Hepimiz bu memleketin çocuklarıyız. Bazen nefsimiz, bazen kişisel geçmişimiz, bazen de söylediklerimiz bizi bulunduğumuz yerden doğru adreslere gitmeyi engelleyebiliyor. Bu sadece siyasette değil hayatın her alanında böyle. Oysa bilinmelidir ki hicret Allah'ın insana verdiği en önemli yenilenme halidir. Türk toplumunun bugün dinamik olmasının bir tek sebebi çok hicret eden bir topluluk olmasıdır ve bu topluluğa hizmet her şeyin üstündedir. Sayın Başbakan Erdoğan da bunu görerek küçük beyliklerde aynı gayeyi hedef edinen insanlara davet çıkardı. Eğer partisine davet etmeseydi, biz yine savrulmaya devam edecektik. Bu davet memleketin savrulan evlatlarını büyük hizmet odağında toplama davetidir.
1950-60 dönemi Türkiye'nin ekonomik ve siyasi anlamda sıçrama yaptığı bir dönemdi. Siyasetçiler sınırlandırıldı ve Türkiye maalesef ikinci sıçramasını gerçekleştiremedi. Rahmetli Özal 1983-87 yılları arasındaki büyük uçuşu sürdüremedi. Özal'a pranga vuruldu, DP'nin önü kesildi ve Adalet Partisi'ne de musallat olundu. Bugün milletin desteğiyle büyüyen AK Parti tam da ihtiyacımız olan ikinci sıçramaya hazırlanıyor. Türkiye hem demokratik hem de ekonomik anlamda ikinci sıçramayı yakalarsa beklentime kavuşmuş olacağım. Tek korkum “acaba bu kesilebilir mi?” endişesi. Böyle bir ihtimal yok ama biz halk olarak bu konudaki endişemizi sürdürmeliyiz. Artık herkes AK Parti'yi tahkim etmelidir çünkü bu fırsatı bir daha yakalayamayız. İkinci sıçrama, ikinci zenginleşme sadece AK Parti ile olabilir. Sahip olduğumuz değerleri paylaşmaktan çekinmemeliyiz.
Hayır, kesinlikle böyle düşünmüyorum. Belki siyasi figürlerimizle toplumda rol aldığımız yerler olabilir ama bizden çok daha kıymetli insanlar var. AK Parti'ye davet edilmesek de AK Parti kendi gündemini ortaya koyacaktı.
CHP milletin değerlerine samimi şekilde yaklaşan, onları anlayan, onları içlerine nüfuz edebilen ve dönüştürebilen bir siyasi parti henüz değil. CHP milletten korkuyor, devlet orijinli siyasetten millet odaklı siyasete maalesef geçemiyor.
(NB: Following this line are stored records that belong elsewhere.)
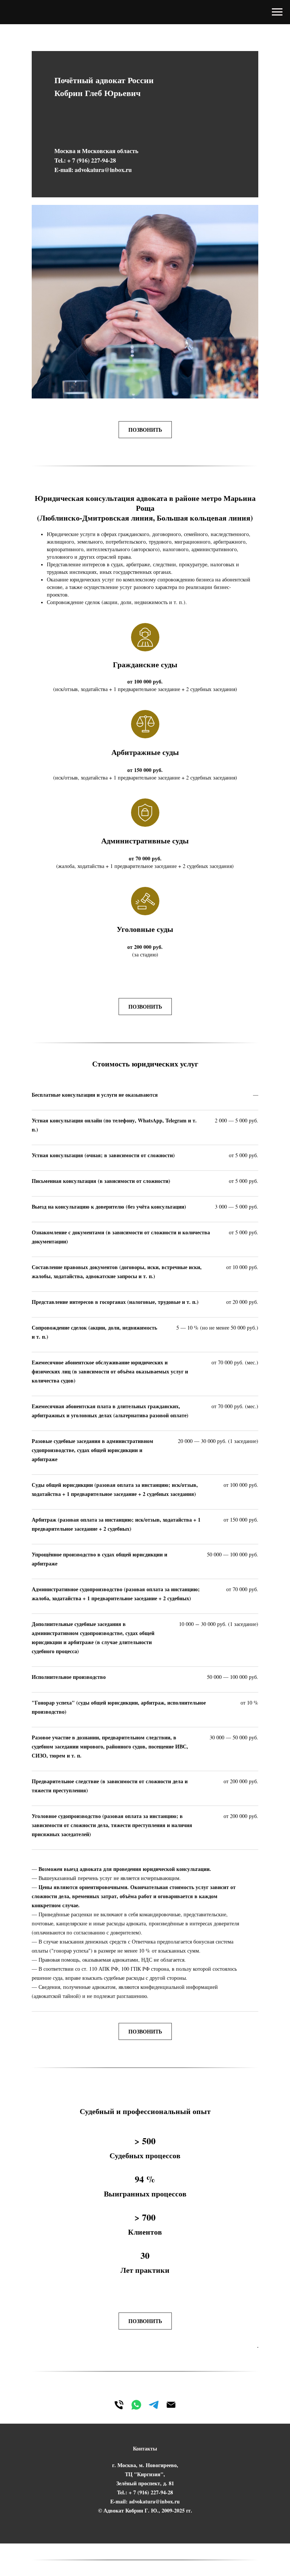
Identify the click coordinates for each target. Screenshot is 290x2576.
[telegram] (154, 2405)
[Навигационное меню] (277, 12)
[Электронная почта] (171, 2405)
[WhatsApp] (136, 2405)
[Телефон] (119, 2405)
CHP hâlâ tek parti döneminin gölgesi altında ve bir Arap Baharı'na ihtiyacı var.
CHP lideri Kılıçdaroğlu'ndan beklentim yüksekti. Kılıçdaroğlu siyasi hayatımın en temel öngörüsüzlüklerinden bir tanesidir. Alevi bir siyasetçi olması Türkiye'nin toplumsal başarısı açısından büyük bir şanstı. Alevi toplumunun bugüne kadar yaşamış olduğu ezilmişliği çok büyük bir kardeşlik hikâyesi ile öne çıkarabilirdi ama Kılıçdaroğlu Türkiye'de Ergenekon'un malzemesi haline geldi. Maalesef tacizlere teslim oldu. Türkiye'nin yeni sosyal demokrat siyasetinin temsilcisi olabilirdi ama milletin karşısındaki kredisini tüketti.
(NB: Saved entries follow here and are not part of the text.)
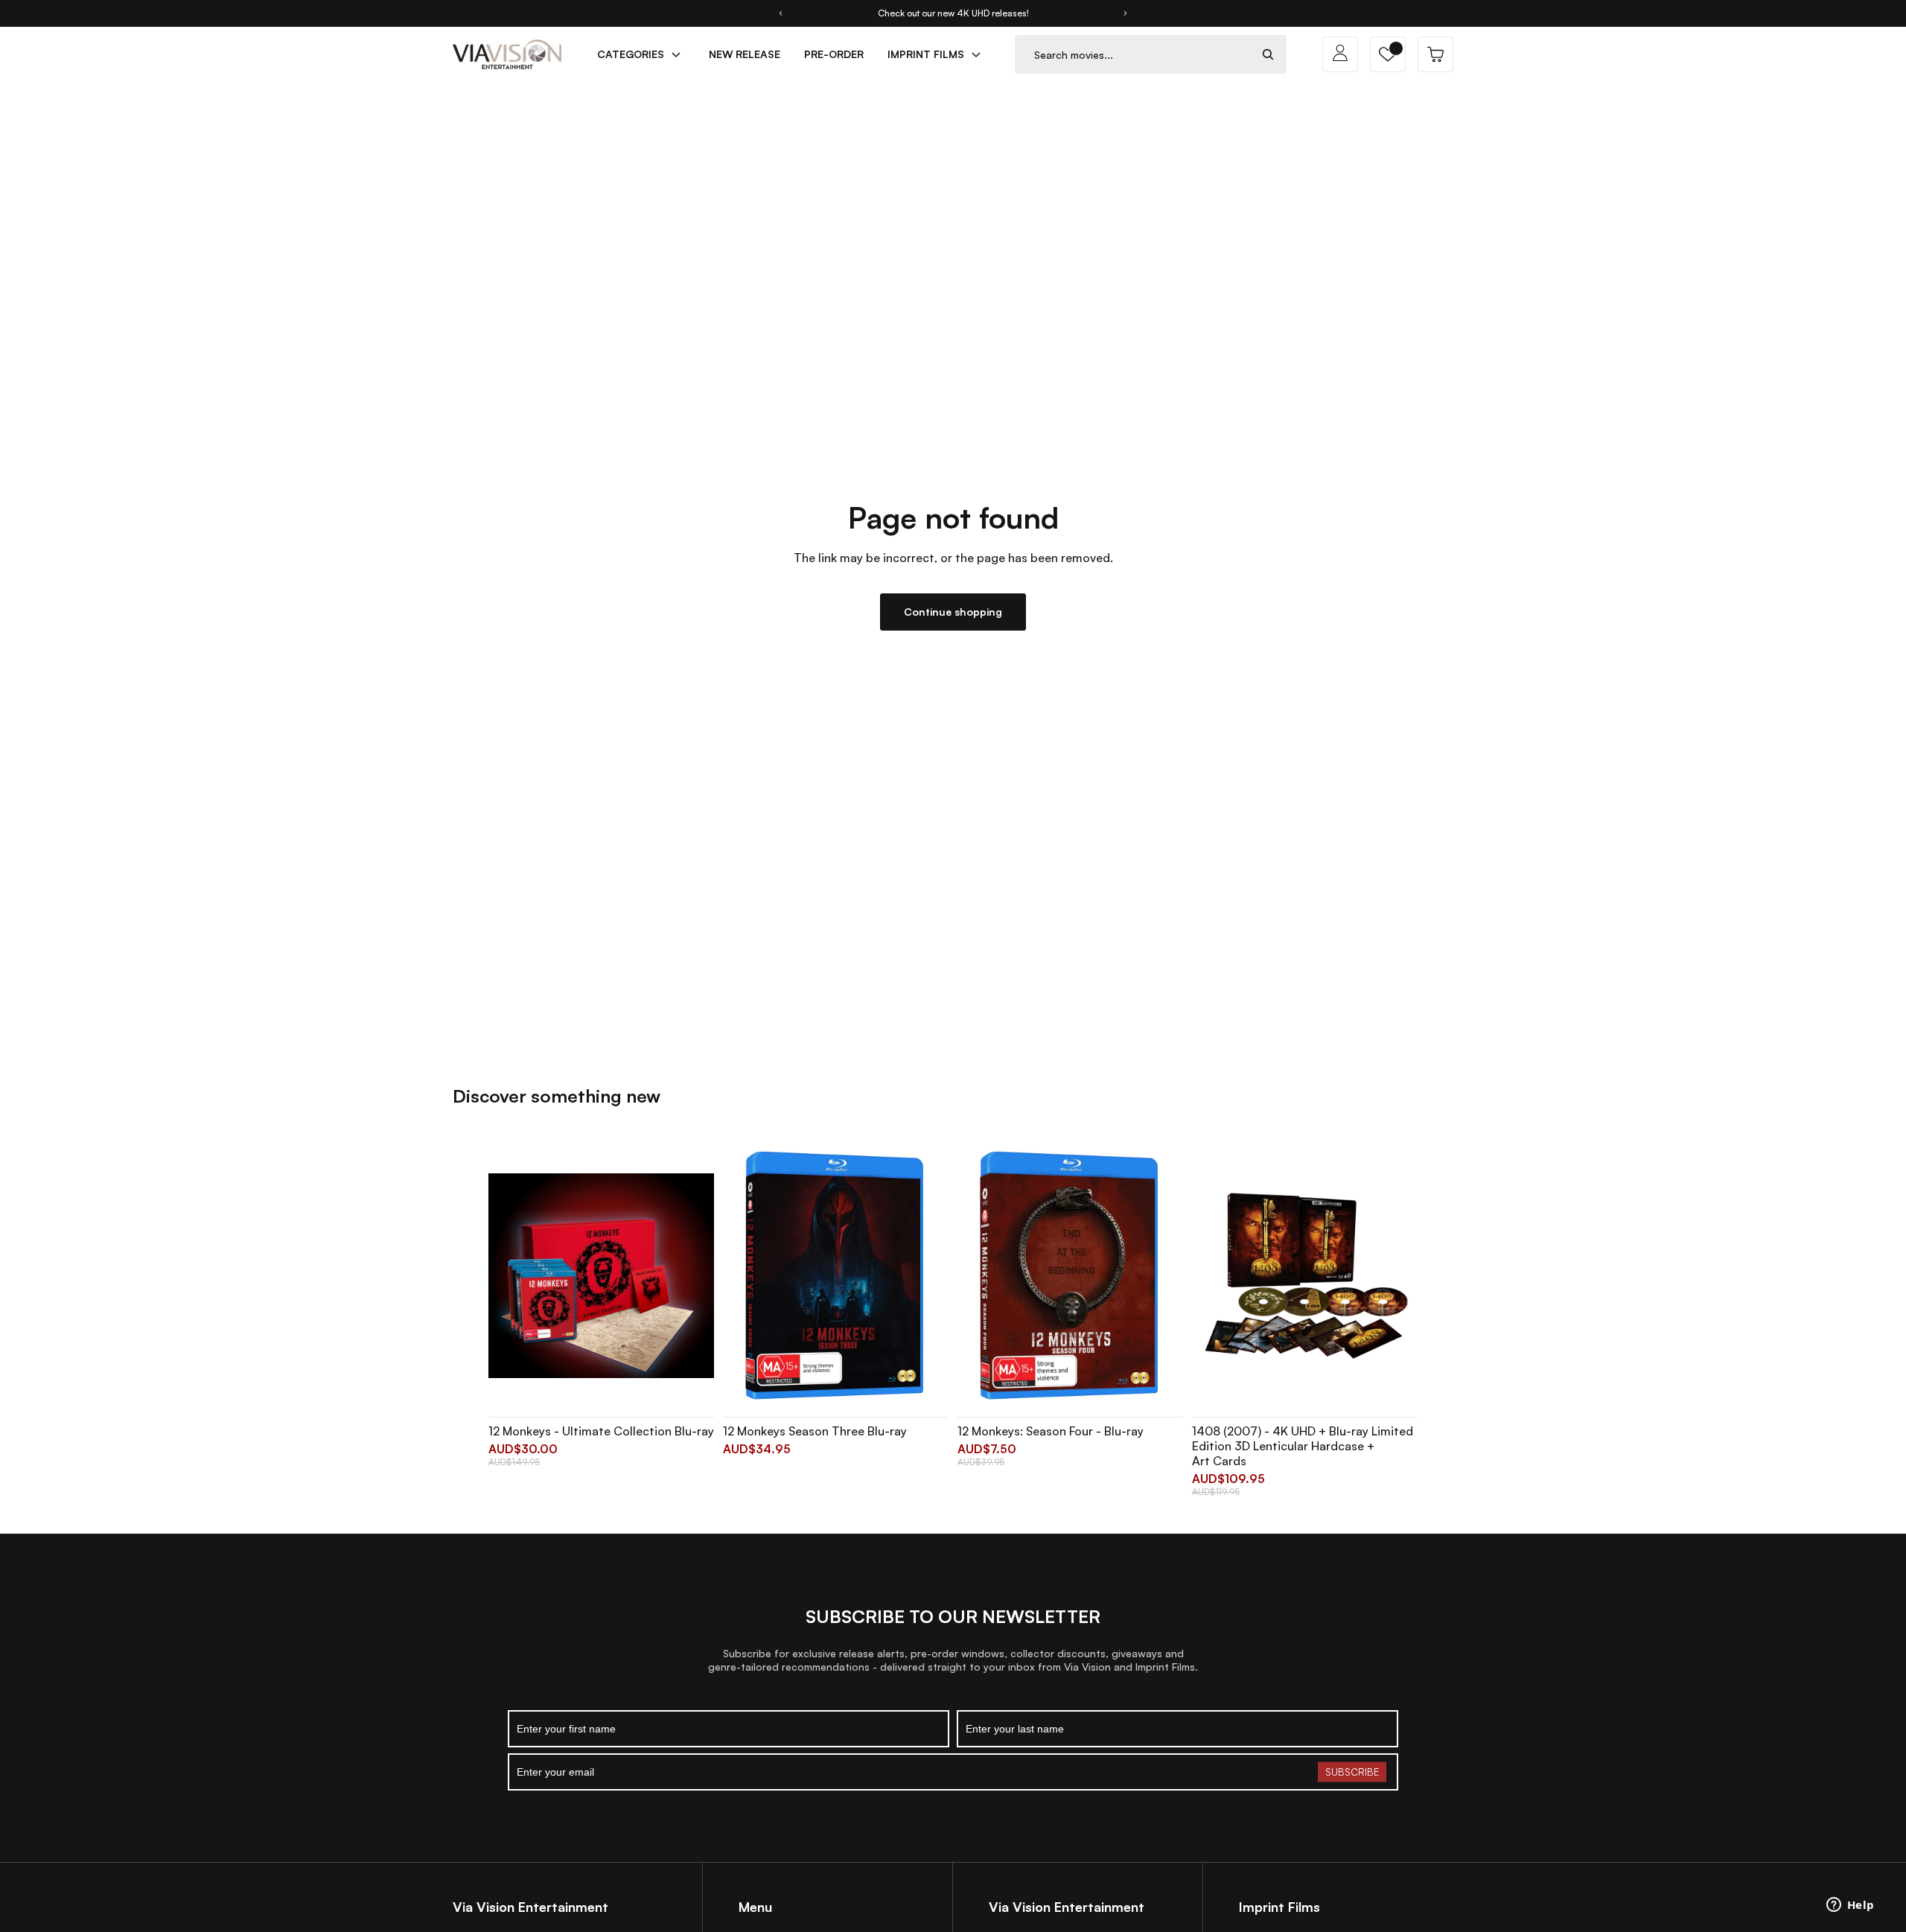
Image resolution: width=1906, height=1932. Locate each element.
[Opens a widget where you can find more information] (1850, 1906)
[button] (1388, 54)
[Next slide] (1125, 13)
Bakın rahmetli Muhsin Yazıcıoğlu bir helikopter kazasında öldü, kazanın nedenlerinden biri de hava şartlarıydı. Aynı helikoptere rahmetli Yazıcıoğlu'ndan sonra Of-Gümüşhane-Bayburt arasında ben binecektim. Peki neden o helikopteri kiralamıştık biliyor musunuz? Çünkü o helikopter Türkiye'deki en ucuz helikopterdi. Parasızlıktan bunu yaptık. Daha güvenli bir helikopterde uçsaydı belki de Yazıcıoğlu bugün ölmemiş olacaktı ya da böylesi bir sabotaja kurban gitmeyecekti. Bu nedenle mart aylarında Türkiye'de seçim olmaz. Yerel seçiler ekim veya kasım aylarında yapılmalıdır.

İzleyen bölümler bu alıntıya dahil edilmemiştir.